Do you offer make-up lessons? 

Yes, but on a limited basis. I only offer make-up lessons when another student cancels or I have an opening in my weekly teaching schedule due to not having a student at that particular time. See the studio policy page for more details. Provided a make-up time is available, rescheduling is easy and can be done through this website using the calendar once a student is logged in. 

What styles of music are you most proficient in? 

Various forms of rock (progressive, metal, alternative, pop, country, etc.), blues, and jazz.

Do you teach group classes or just private lessons? 

I teach group classes as well, mostly on supplemental, extra topics that we don't always have time for in regular lessons. Some are multi-week such as music theory & ear-training, but there are also a few one-day classes on various topics like Effects Pedals (history, how they work, what the different ones do, etc.) and Guitar Maintenance (how to restring your guitar, clean it, etc). To see more details on theses classes, see the classes page. Finally, we often run a week-long summer camp or two each year at Rocky's Music Studio where we get kids together of various instruments and focus on learning the history, technique, etc. of a particular style of music whether that be jazz, blues, rock, etc. 

Do you teach classical? 

No. While I have some experience having studied some classical guitar in the past, I don't feel proficient in it enough to teach it well. However, if you're interested in classical, I can recommend you to a few terrific teachers who specialize in that style. 

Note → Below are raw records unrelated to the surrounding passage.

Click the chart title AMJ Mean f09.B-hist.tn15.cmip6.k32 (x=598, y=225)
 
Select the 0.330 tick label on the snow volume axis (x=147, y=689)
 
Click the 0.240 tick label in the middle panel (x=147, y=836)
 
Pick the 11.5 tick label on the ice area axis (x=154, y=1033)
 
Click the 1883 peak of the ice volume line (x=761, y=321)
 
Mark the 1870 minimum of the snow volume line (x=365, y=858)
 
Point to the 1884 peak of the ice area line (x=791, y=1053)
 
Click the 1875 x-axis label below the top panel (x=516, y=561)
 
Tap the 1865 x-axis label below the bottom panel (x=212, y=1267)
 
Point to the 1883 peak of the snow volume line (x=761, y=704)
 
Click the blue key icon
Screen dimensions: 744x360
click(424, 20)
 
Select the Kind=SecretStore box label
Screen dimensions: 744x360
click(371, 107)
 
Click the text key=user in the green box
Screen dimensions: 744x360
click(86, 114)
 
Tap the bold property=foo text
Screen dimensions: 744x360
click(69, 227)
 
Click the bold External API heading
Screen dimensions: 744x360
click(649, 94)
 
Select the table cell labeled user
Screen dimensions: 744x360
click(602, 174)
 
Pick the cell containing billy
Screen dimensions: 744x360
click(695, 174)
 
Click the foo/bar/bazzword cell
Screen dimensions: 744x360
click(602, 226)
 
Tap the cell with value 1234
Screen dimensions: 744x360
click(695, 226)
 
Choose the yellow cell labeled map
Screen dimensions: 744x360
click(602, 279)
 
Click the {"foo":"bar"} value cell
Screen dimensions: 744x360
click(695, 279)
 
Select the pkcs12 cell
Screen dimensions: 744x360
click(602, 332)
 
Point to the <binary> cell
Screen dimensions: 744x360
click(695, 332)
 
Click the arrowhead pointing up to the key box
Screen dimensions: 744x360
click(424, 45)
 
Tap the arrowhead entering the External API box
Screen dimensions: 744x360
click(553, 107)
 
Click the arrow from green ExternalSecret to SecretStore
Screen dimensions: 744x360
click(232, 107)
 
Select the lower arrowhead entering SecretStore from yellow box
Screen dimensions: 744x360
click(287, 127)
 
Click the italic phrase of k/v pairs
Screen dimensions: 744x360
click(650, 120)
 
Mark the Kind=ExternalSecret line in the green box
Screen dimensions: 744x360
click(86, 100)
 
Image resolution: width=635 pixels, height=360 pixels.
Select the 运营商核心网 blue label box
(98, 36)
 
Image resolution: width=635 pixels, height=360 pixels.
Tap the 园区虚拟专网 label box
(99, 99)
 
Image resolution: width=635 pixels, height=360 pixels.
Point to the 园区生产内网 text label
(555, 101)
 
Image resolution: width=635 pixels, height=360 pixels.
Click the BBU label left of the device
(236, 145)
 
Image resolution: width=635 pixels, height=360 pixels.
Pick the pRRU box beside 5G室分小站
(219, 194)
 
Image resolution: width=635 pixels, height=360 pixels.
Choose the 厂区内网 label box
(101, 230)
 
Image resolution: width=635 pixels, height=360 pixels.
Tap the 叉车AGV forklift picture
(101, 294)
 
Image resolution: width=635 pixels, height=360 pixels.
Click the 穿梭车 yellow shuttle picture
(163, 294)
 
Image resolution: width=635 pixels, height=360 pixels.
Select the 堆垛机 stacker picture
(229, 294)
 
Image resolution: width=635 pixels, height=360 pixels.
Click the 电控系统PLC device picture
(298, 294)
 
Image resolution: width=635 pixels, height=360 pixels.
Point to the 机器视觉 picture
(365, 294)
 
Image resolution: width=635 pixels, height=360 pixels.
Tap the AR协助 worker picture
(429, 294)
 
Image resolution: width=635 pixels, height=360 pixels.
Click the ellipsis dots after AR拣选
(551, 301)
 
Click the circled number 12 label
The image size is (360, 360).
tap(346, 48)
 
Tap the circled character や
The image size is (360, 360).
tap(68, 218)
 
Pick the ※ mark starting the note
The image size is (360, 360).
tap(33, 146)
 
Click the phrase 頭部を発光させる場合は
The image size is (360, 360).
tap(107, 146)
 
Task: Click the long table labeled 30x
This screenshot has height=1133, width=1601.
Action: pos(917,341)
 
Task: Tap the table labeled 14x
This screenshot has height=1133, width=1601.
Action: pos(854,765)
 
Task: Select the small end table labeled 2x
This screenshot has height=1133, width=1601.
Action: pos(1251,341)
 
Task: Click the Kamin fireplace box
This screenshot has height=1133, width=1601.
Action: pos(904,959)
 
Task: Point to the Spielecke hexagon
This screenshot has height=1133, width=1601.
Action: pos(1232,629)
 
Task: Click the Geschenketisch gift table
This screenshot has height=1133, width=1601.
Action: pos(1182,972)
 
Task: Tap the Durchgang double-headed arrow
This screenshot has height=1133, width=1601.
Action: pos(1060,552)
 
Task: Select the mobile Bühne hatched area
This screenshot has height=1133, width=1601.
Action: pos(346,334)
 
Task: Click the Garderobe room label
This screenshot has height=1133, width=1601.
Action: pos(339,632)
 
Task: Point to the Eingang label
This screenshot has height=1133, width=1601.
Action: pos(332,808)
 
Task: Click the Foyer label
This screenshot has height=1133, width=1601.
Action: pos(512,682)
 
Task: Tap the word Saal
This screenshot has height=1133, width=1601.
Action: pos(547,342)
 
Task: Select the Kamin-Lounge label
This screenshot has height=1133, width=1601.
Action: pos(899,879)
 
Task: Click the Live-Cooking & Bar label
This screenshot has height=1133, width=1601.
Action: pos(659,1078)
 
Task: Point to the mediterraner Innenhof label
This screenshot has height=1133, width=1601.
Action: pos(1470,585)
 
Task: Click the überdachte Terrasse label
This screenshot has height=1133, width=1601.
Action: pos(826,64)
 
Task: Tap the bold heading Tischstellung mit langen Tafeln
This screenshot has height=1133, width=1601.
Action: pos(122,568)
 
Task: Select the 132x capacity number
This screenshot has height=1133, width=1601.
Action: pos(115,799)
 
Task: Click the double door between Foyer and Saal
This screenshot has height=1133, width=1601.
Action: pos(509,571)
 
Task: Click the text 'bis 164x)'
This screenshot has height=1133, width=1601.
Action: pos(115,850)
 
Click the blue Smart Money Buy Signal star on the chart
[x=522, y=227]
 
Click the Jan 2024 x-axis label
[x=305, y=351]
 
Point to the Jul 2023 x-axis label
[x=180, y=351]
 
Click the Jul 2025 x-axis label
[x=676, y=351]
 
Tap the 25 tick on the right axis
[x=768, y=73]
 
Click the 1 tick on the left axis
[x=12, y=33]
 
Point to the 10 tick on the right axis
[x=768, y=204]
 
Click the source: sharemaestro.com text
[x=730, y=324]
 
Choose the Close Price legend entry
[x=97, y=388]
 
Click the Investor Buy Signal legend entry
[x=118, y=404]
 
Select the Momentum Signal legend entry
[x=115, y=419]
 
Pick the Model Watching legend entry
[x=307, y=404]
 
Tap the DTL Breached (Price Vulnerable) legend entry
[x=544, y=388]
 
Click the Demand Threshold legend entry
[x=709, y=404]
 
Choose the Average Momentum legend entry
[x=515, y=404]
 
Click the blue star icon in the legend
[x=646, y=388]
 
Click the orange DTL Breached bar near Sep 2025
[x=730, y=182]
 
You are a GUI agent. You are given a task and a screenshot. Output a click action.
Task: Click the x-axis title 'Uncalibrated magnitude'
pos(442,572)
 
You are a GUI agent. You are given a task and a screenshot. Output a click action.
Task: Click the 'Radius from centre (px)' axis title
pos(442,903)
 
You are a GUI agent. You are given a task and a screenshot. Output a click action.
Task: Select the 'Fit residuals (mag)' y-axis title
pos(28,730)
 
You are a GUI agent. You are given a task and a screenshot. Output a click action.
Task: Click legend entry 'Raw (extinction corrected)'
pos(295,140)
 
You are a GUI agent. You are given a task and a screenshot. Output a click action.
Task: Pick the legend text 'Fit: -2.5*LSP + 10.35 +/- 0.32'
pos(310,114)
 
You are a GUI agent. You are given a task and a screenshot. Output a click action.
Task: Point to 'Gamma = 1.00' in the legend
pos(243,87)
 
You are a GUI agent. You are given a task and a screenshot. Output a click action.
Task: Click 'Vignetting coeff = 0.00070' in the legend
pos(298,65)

Do you teach bass guitar? 

No. Like classical guitar, I have some experience, but not enough to feel comfortable teaching it. Also, even though bass is similar to guitar in a lot of ways, playing the role of the bass player and thinking like one are very different than the guitar. I think like a guitar player! Again, I can recommend you to some great teachers if you are interested in bass. 

Do you teach your students how to read music? 

A controversial topic indeed! My answer: Yes, but with older adult students who are simply playing for recreation and don't have much time to practice due to their busy schedules, I don't require it and leave the option up to the student as I don't think it is as important as it is for younger students.  I still encourage it, but if he/she has no interest, than that is fine. With younger students and teenagers, I think it is important to learn how to read and so we will spend at least a few minutes of each lesson on it. Many young students could care less about reading when they start and are interested in just playing songs. However, I find as students grow older and mature, they develop a taste for different types of music like jazz for instance. So now, maybe they want to play in jazz band. Well, there are no tabs in jazz band. You must learn to read a chart, otherwise you won't be playing! When the audition comes up, these students find that they are able to pass no problem because they had been working on their reading skills a little bit each week.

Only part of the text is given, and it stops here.